• _The problem_:
Copy the lines from the one containing "Viewport: 814px width, 252px" through the one containing "click(x=547, y=19)", both included, and leave the pictures out.

• _Task material_:
######

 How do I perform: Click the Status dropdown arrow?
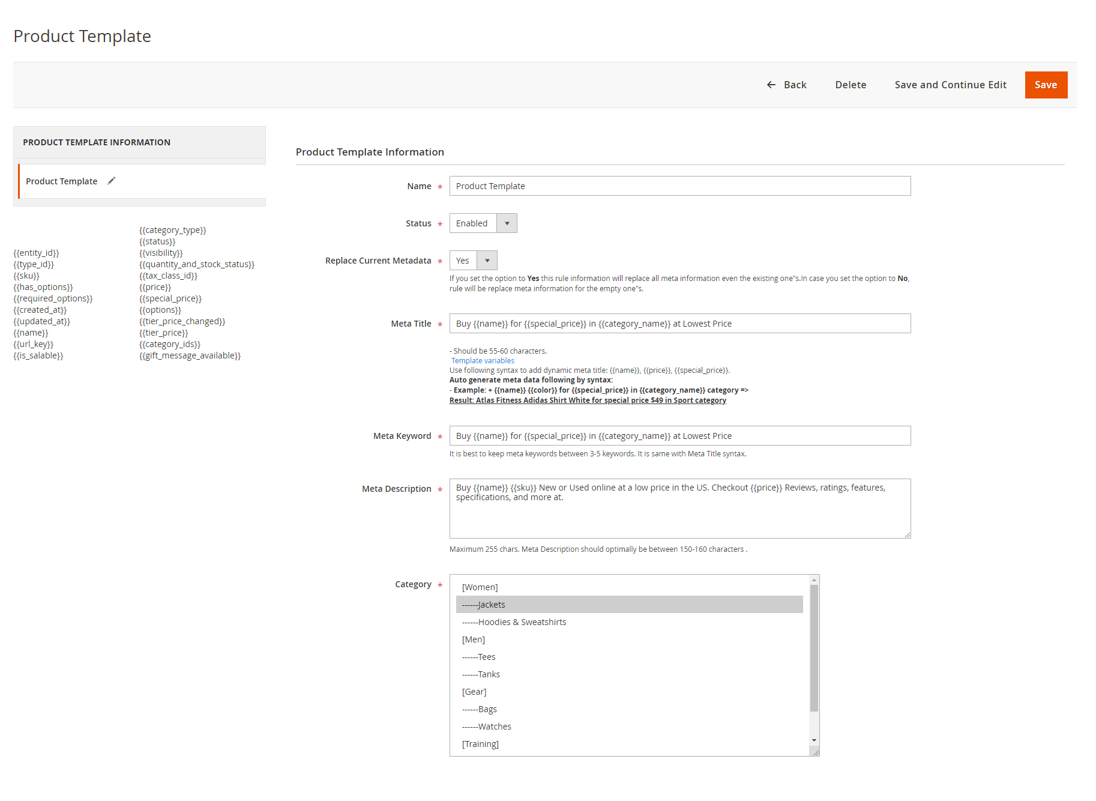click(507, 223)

######

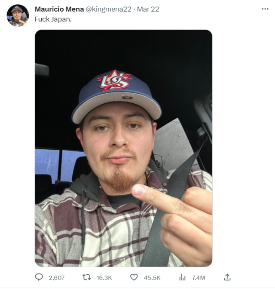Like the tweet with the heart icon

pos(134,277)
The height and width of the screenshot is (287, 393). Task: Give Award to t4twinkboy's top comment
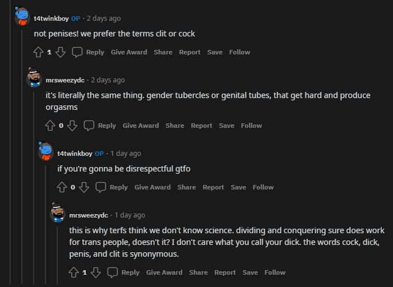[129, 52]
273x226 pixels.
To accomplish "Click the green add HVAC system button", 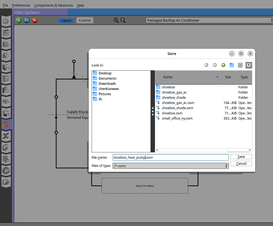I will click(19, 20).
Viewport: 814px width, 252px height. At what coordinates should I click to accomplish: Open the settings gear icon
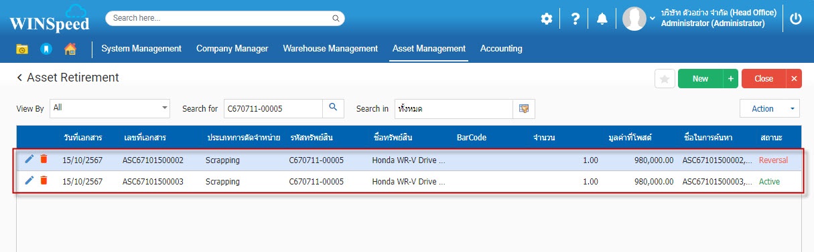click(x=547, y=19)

######

• _Output below_:
Viewport: 814px width, 252px height. At what coordinates should I click to accomplish: Open the settings gear icon
click(x=547, y=19)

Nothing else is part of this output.